Ruleset covering algorithms for explainable machine learning
Project description
wittgenstein
And is there not also the case where we play and--make up the rules as we go along?
-Ludwig Wittgenstein
Summary
This package implements two interpretable coverage-based ruleset algorithms: IREP and RIPPERk, as well as additional features for model interpretation.
Performance is similar to sklearn's DecisionTree CART implementation (see Performance Tests).
For explanation of the algorithms, see my article in Towards Data Science, or the papers below, under Useful References.
Installation
To install, use
$ pip install wittgenstein
To uninstall, use
$ pip uninstall wittgenstein
Requirements
- pandas
- numpy
- python version>=3.6
Usage
Usage syntax is similar to sklearn's.
Training
Once you have loaded and split your data...
>>> import pandas as pd
>>> df = pd.read_csv(dataset_filename)
>>> from sklearn.model_selection import train_test_split # Or any other mechanism you want to use for data partitioning
>>> train, test = train_test_split(df, test_size=.33)
::::::::
**Brief:**
Reproduce verbatim everything in the wittgenstein package description above, from "Ruleset covering algorithms" down to "(see Performance Tests).".
::::::::
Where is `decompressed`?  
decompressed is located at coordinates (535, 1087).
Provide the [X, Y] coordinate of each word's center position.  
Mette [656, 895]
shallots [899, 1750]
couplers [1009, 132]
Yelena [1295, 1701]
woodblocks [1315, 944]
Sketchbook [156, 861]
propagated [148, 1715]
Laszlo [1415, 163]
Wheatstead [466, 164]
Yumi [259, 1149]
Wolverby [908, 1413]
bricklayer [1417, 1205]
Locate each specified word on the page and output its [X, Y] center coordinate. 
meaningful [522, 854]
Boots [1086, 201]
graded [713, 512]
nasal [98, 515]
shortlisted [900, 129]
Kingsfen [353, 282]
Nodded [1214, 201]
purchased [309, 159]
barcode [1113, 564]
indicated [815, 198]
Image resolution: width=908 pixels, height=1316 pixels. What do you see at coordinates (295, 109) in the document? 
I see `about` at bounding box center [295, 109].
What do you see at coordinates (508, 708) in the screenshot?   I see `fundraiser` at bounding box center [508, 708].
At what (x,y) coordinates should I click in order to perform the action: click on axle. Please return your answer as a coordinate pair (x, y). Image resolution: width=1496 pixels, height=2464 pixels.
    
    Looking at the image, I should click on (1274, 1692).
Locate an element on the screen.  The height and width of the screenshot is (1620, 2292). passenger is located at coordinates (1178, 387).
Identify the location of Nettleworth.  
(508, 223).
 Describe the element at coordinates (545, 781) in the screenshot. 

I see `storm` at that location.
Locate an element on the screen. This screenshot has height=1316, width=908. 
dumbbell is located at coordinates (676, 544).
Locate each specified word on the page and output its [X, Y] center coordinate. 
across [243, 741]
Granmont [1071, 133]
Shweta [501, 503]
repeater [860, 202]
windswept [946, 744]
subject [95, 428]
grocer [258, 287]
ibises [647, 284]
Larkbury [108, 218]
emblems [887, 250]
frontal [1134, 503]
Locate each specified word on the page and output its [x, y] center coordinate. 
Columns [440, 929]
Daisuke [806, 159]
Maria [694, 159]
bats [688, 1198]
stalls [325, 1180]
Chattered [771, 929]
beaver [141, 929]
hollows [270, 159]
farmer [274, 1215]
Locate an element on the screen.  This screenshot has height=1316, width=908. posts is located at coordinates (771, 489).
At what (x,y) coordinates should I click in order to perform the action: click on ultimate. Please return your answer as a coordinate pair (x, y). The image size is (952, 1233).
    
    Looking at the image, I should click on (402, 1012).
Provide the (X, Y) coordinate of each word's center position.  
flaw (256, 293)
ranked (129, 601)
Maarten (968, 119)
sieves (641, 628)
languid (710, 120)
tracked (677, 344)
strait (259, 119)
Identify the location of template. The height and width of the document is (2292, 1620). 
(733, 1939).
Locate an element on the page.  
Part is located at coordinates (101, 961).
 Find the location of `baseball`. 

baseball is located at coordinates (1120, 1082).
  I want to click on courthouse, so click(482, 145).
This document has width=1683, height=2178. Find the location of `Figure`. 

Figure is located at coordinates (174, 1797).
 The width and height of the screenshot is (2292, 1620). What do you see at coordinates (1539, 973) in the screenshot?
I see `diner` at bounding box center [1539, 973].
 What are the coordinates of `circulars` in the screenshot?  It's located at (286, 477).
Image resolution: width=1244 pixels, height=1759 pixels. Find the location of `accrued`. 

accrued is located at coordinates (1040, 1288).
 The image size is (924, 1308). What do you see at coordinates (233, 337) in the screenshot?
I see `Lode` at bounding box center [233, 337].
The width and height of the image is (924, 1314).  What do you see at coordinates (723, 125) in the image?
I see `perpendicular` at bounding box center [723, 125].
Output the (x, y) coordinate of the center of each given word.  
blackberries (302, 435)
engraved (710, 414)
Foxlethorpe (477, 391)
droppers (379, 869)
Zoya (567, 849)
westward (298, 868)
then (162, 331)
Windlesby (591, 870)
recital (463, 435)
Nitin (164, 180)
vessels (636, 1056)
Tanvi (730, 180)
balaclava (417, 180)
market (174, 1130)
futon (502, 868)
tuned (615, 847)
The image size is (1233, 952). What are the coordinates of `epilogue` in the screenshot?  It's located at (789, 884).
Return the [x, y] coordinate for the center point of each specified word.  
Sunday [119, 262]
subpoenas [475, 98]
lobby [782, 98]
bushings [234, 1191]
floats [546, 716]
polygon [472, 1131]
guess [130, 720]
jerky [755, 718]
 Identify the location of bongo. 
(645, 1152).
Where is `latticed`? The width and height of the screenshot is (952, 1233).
::::::::
**Task answer:**
Ruleset covering algorithms for explainable machine learning
Project description
wittgenstein
And is there not also the case where we play and--make up the rules as we go along?
-Ludwig Wittgenstein
Summary
This package implements two interpretable coverage-based ruleset algorithms: IREP and RIPPERk, as well as additional features for model interpretation.
Performance is similar to sklearn's DecisionTree CART implementation (see Performance Tests).